I don't however understand by what you mean "respecting" the game. If you respected them you'd shoot them with a camera, not a gun. You're killing the bird no matter what.

Now its another story if they're actually trying to blow them up, but who knows if they are or not? maybe they're just good shots, maybe they laugh because it something they didnt expect to happen and were caught by surprise.......i don't know :huh:

Im not one to really judge so ill let everyone have their own opinions and respect them at that matter


----------



## diver_sniper (Sep 6, 2004)

I've been beating this dead horse for some time now. But I'll keep doing it, cuz it's still true. Waterfowling is going through a transformation and has been for a few years now. It's sadly creeping ever closer to what could be easily termed a blood sport. This new swing of "kill em all, shoot em all, make em all die. Blood guts and gore" is kind of a disturbing trend. But I won't deny that I see it more and more every year.
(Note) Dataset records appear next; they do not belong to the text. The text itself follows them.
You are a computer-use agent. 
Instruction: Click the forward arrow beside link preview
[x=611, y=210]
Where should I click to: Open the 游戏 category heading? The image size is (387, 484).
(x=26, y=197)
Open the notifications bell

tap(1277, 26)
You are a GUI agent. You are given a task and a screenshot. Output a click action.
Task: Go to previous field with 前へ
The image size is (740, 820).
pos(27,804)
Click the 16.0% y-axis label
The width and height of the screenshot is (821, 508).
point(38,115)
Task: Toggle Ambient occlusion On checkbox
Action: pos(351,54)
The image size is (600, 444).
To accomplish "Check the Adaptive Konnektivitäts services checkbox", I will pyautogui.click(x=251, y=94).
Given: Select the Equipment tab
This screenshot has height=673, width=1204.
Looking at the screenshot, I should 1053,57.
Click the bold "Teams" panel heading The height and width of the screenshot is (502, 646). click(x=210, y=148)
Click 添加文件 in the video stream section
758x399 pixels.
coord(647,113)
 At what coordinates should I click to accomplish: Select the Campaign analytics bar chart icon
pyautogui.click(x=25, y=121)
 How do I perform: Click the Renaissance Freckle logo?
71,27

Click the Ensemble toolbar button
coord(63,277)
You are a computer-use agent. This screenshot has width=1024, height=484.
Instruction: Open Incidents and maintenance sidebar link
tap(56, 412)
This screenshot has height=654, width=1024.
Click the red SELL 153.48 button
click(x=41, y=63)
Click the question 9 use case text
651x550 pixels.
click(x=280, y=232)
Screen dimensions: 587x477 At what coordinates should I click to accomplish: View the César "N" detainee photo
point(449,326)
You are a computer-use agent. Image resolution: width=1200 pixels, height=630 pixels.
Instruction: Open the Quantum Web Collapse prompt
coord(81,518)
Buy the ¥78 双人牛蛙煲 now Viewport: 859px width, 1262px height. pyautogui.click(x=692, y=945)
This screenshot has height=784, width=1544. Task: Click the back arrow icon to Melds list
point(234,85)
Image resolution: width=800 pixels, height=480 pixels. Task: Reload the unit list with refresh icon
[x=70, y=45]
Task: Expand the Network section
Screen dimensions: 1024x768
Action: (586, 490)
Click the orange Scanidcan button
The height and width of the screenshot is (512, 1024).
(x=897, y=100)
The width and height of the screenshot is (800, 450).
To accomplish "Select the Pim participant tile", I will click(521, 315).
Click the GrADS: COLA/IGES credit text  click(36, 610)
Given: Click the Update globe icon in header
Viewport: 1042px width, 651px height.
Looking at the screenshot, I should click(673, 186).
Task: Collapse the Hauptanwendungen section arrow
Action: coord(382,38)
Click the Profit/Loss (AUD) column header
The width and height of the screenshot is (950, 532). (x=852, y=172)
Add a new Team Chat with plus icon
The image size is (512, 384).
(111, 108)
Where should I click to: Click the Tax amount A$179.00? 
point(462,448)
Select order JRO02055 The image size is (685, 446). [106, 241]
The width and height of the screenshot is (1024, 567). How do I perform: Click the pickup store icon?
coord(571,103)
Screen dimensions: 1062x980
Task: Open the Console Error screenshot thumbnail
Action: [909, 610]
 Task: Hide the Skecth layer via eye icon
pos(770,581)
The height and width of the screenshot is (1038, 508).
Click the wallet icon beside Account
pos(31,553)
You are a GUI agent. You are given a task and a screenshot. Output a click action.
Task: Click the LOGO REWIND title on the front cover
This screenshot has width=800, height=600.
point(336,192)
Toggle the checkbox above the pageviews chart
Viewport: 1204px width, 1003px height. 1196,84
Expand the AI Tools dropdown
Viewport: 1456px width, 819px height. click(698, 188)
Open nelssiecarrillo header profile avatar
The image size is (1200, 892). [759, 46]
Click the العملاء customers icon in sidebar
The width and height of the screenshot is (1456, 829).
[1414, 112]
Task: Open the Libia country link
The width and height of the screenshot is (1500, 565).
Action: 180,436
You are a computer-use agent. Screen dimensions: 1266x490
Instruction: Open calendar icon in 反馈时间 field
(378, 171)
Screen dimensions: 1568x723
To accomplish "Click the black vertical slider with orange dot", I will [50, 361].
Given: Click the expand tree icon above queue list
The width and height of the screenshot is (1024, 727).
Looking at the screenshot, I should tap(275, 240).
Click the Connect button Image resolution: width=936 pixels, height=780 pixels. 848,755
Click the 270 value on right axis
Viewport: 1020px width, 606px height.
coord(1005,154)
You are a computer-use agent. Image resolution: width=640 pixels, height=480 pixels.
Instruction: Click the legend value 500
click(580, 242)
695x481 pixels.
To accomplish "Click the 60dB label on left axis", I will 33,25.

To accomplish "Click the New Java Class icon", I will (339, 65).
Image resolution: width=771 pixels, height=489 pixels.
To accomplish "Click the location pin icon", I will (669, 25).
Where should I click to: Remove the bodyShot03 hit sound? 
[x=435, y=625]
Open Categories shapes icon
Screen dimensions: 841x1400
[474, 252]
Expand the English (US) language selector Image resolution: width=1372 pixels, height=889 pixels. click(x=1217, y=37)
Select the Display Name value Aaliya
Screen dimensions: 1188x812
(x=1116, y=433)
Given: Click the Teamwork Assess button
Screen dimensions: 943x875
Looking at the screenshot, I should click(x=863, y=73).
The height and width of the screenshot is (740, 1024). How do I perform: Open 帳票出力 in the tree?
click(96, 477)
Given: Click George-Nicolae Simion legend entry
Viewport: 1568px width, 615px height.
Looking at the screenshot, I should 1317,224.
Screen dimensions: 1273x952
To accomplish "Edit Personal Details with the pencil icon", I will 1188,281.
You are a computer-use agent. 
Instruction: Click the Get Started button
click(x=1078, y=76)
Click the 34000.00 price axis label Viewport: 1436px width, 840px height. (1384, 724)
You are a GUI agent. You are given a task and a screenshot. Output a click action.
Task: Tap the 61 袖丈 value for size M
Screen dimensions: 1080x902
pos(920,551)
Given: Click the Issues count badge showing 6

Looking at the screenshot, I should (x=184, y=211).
The hard thing is, how do you tell someone to stop being blood thirsty but still go out and have a good time hunting? How do you police the emotion that someone has towards it?

It comes from a lot of sources. Hunters as a whole are typically going to be a pretty proud group of people, it's a trait that seem to accompany the love for the hunt. And any proud person likes to compete, and ultimately I think that's where a lot of these skewed perspectives root from. The fact we all want to be the best at what we do. Now with the internet at our disposal we have a very powerful new way to flaunt and compare our success or failure. While everyone usually looks at each others pictures and offers a few kind words, at the same time I think many people take a mental note of what they saw on the boards. Then when they get to the field they start thinking, "I saw how many he got, and I know I'm as good of a hunter as him, if not better, now I've gotta grind it out too, or he wins."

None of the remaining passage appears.